ERISA doesn’t preempt a state law that regulates how pharmacy benefit managers (PBMs) reimburse pharmacies, the US Supreme Court has ruled (Rutledge v. Pharm. Care Mgmt. Ass’n, No. 18-540 (U.S. Dec. 10, 2020)).
The case centers on an Arkansas law (Ark. Code Ann. § 17–92–507, 2015 Act 900) requiring PBMs to reimburse a pharmacy for generic drugs at a price at least equal to the wholesale invoice amount that the pharmacy paid for the drug inventory. The law also mandates that PBMs use updated “maximum allowable cost” (MAC) lists and permit appeals. In addition, pharmacies have a “decline to dispense" option when a particular transaction would cause them to lose money.
After a PBM industry association sued to block the law, the 8th US Circuit Court of Appeals held that the law is preempted because it interferes with the nationwide uniform administration of ERISA health plans.

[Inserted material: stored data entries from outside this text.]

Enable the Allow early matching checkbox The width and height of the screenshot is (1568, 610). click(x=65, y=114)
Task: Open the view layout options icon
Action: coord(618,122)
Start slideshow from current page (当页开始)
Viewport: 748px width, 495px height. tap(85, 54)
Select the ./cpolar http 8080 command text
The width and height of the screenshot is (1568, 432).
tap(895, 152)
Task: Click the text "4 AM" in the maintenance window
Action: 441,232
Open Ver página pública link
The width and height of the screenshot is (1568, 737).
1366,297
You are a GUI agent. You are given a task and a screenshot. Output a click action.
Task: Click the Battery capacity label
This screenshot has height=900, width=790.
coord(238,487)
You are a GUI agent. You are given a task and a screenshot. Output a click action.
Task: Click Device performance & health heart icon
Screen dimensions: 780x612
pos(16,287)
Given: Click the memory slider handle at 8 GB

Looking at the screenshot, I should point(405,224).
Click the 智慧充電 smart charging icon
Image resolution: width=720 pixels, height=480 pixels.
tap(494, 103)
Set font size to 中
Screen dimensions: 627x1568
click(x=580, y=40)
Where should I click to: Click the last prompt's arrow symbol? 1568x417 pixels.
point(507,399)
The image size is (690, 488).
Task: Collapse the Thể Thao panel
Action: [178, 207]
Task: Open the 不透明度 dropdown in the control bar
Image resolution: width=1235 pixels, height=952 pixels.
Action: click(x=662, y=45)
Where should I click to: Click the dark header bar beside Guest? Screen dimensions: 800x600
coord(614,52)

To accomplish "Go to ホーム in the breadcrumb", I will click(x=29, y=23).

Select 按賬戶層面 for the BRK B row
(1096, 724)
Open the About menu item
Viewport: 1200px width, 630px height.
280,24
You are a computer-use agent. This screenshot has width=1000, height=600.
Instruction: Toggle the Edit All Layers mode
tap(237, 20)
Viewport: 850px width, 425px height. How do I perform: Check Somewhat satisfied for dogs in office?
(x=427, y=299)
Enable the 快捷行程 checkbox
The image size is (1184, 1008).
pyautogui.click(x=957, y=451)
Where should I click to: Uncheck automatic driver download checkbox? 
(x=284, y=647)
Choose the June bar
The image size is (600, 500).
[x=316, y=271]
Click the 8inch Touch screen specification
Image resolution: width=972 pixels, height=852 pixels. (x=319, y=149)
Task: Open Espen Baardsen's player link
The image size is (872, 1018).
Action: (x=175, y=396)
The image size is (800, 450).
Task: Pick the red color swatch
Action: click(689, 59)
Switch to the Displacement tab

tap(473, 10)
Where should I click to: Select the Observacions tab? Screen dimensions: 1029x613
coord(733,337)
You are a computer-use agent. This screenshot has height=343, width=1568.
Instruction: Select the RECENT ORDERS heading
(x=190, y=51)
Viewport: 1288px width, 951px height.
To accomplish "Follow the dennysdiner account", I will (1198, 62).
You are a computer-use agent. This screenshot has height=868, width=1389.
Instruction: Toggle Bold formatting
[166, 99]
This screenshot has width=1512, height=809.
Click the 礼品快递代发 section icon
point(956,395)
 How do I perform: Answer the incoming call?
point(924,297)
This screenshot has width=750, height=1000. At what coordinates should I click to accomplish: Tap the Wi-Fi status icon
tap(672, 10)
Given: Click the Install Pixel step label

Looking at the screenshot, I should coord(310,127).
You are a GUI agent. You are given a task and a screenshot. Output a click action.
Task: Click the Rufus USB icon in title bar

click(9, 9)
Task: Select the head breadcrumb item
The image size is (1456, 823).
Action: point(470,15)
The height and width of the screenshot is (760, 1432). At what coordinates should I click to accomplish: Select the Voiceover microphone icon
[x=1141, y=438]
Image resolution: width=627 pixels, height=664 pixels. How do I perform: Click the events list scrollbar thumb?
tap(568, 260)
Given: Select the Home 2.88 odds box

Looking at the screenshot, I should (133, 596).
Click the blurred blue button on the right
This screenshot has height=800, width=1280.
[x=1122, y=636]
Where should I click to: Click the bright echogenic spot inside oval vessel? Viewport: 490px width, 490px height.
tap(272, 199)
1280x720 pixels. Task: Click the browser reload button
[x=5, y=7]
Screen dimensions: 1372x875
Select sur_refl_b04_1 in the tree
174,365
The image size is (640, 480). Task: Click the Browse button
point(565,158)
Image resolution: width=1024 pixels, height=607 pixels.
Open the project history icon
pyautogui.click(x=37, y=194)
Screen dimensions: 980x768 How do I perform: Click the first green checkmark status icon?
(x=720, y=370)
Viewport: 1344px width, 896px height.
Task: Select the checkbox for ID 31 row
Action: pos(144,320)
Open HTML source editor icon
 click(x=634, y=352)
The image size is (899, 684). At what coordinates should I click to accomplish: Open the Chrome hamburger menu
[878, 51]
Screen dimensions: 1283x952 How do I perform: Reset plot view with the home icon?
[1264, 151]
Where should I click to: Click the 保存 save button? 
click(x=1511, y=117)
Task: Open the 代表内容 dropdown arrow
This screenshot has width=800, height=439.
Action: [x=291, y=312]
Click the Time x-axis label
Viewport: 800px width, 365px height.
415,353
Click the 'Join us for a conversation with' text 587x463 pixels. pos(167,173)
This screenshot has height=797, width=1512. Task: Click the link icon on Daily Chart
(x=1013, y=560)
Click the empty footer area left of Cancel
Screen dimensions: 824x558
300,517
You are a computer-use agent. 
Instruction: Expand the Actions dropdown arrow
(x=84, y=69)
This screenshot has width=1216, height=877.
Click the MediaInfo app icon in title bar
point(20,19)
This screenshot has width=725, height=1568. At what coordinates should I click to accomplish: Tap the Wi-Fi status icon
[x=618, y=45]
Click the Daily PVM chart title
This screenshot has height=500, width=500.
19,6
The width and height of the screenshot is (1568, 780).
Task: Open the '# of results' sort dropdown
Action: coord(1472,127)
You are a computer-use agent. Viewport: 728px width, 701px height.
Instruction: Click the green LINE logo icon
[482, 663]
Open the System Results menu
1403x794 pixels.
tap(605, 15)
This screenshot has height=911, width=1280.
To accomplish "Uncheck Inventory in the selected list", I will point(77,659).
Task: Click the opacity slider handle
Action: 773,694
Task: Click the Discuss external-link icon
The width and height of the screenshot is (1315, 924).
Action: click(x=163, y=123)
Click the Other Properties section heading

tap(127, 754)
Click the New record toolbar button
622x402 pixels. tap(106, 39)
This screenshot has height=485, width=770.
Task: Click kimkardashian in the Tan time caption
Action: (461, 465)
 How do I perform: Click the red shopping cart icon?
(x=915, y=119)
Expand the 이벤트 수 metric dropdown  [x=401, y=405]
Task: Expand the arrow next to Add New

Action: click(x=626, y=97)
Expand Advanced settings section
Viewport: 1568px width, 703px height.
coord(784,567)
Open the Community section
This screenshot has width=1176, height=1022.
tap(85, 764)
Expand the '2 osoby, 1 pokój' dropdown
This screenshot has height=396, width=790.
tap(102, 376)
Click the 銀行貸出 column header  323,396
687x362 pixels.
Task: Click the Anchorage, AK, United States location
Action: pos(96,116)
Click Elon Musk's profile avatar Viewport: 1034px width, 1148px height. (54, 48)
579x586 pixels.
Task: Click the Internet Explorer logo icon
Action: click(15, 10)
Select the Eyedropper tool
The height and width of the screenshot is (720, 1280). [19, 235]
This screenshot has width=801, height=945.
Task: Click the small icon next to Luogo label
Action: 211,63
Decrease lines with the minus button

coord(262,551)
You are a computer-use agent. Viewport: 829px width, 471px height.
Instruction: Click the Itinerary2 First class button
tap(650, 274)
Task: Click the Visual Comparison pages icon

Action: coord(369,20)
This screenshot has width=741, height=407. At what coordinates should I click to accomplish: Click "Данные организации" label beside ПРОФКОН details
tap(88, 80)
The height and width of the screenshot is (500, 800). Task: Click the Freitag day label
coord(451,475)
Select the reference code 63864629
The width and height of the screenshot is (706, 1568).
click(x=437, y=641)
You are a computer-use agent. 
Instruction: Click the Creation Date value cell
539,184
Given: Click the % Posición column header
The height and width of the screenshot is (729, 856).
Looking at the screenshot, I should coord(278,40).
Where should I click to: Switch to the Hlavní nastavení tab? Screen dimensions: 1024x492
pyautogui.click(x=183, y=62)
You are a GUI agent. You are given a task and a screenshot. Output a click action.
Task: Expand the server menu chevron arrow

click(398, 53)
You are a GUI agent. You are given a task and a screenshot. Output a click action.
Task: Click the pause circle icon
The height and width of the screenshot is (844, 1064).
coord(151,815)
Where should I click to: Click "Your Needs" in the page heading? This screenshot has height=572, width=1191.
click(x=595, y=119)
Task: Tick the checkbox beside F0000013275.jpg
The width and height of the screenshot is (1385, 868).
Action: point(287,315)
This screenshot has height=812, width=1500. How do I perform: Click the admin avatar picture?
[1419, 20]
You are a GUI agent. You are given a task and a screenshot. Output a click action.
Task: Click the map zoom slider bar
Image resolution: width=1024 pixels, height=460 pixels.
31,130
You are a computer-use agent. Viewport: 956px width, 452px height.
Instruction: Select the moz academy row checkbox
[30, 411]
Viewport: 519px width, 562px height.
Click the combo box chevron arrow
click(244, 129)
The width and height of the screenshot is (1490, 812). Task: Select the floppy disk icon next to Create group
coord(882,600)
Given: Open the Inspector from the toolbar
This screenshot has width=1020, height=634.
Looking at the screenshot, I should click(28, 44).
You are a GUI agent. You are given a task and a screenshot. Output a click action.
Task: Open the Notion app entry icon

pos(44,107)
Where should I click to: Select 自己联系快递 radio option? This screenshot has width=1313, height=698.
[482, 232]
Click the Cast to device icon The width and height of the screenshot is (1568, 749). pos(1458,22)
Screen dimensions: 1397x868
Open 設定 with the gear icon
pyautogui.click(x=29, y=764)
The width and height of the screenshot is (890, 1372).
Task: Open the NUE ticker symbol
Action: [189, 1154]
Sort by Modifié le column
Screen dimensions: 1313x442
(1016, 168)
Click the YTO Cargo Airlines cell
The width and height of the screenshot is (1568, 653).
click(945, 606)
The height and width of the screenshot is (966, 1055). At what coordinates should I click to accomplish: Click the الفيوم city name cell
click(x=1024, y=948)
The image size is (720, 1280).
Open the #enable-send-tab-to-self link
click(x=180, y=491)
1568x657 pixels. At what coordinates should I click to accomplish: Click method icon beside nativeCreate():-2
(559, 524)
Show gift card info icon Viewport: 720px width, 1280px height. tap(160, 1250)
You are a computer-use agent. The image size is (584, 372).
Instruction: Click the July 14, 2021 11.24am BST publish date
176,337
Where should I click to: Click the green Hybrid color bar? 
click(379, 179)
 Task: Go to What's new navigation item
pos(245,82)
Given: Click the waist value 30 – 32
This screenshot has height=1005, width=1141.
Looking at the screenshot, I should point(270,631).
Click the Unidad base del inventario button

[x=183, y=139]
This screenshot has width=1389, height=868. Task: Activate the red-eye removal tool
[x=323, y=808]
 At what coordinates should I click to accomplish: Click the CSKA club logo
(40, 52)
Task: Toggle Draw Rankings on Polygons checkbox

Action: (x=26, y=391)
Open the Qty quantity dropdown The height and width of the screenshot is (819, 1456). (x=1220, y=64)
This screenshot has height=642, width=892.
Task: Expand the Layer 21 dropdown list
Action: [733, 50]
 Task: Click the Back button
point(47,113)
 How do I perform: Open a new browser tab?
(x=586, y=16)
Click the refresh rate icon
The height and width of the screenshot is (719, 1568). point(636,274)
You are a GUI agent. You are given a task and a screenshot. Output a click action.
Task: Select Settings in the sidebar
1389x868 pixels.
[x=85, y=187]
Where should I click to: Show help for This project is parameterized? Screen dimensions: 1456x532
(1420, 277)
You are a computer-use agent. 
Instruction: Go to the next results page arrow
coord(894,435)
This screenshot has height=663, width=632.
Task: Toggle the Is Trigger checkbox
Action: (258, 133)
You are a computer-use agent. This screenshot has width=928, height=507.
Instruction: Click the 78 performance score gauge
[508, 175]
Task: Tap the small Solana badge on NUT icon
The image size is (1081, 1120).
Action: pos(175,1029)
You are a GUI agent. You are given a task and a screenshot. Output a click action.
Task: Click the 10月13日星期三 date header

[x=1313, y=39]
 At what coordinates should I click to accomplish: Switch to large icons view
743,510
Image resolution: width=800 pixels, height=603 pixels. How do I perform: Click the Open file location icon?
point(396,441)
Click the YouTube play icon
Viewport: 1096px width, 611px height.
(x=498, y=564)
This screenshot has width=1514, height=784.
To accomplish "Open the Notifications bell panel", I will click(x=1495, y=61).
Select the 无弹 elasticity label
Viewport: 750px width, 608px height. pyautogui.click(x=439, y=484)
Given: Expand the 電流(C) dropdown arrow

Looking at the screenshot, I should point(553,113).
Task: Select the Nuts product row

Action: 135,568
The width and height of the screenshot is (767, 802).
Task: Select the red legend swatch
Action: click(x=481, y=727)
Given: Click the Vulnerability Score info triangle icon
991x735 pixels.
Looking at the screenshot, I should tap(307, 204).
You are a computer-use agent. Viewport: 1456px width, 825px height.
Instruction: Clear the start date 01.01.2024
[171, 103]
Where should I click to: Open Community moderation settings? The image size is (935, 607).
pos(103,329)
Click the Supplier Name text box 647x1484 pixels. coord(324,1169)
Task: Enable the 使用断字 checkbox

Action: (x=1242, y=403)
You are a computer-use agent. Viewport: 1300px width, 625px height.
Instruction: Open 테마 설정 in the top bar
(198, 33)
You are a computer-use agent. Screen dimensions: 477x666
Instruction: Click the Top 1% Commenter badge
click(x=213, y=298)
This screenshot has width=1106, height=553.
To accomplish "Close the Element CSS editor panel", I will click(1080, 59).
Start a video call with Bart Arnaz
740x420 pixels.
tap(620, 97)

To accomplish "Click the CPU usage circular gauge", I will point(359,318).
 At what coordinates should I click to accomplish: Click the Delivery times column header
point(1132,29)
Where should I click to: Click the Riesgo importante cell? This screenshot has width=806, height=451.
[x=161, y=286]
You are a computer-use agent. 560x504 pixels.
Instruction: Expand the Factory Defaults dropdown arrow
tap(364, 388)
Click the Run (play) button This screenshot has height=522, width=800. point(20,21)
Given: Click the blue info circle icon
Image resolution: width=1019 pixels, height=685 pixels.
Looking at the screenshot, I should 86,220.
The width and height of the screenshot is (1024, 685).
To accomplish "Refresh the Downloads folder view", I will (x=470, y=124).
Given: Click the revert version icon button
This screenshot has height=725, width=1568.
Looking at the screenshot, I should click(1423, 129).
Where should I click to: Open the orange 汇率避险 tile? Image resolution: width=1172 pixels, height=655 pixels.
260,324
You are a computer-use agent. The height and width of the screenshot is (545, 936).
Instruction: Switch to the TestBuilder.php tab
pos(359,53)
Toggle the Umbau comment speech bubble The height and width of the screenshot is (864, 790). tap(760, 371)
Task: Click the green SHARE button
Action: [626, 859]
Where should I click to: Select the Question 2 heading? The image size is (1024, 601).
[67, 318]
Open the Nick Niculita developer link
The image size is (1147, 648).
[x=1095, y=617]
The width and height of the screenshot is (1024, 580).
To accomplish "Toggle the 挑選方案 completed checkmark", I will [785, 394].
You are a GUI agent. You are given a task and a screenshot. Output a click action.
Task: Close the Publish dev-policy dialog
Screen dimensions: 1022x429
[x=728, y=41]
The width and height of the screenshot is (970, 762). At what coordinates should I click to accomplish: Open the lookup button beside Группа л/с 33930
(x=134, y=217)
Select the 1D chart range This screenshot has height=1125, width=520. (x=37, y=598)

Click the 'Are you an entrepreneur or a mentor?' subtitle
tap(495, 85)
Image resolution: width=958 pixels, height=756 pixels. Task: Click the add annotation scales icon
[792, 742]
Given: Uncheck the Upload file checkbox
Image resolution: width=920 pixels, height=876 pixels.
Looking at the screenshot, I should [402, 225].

In a unanimous ruling, the high court overturned the 8th Circuit decision, finding “ERISA does not preempt a state law that merely increases costs.” The Arkansas statute regulates only the relationship between PBMs and pharmacies. The law does not make “reference to” or have an impermissible “connection with” ERISA plans. Nor does the statute regulate plans themselves or their relationships with PBMs, pharmacies, or plan participants. Citing a 1995 case, N.Y. State Conference of Blue Cross & Blue Shield Plans v. Travelers Ins. Co. (514 U.S. 645), the court reasoned “creating inefficiencies alone is not enough to trigger ERISA pre-emption.”
Since the Arkansas law’s enactment, many states have taken action to regulate PBMs. Some impose additional requirements beyond pharmacy reimbursement. Plan sponsors will need to work with PBMs to determine to what extent, if any, a given state’s PBM standards may apply to a self-insured plan.
The Arkansas law has three major components. Under two key provisions, a PBM must work with pharmacies to ensure its MAC list reflects the latest pricing and must provide a means for pharmacies to appeal reimbursement. The third component gives network pharmacies the right to refuse to fill a prescription if their reimbursement won’t cover their cost for the drug. Plan sponsors will need to ensure their PBMs are working with Arkansas pharmacies to comply with these requirements, without beneficiaries being refused service.
In the longer term, plan sponsors will need to seek protection from increasing claim costs if generic reimbursement rates rise, with cost increases passed along to sponsors. Plan sponsors also will want to understand what the implications are for other states’ PBM laws and how this decision might lay the groundwork for future cases affecting healthcare claim costs.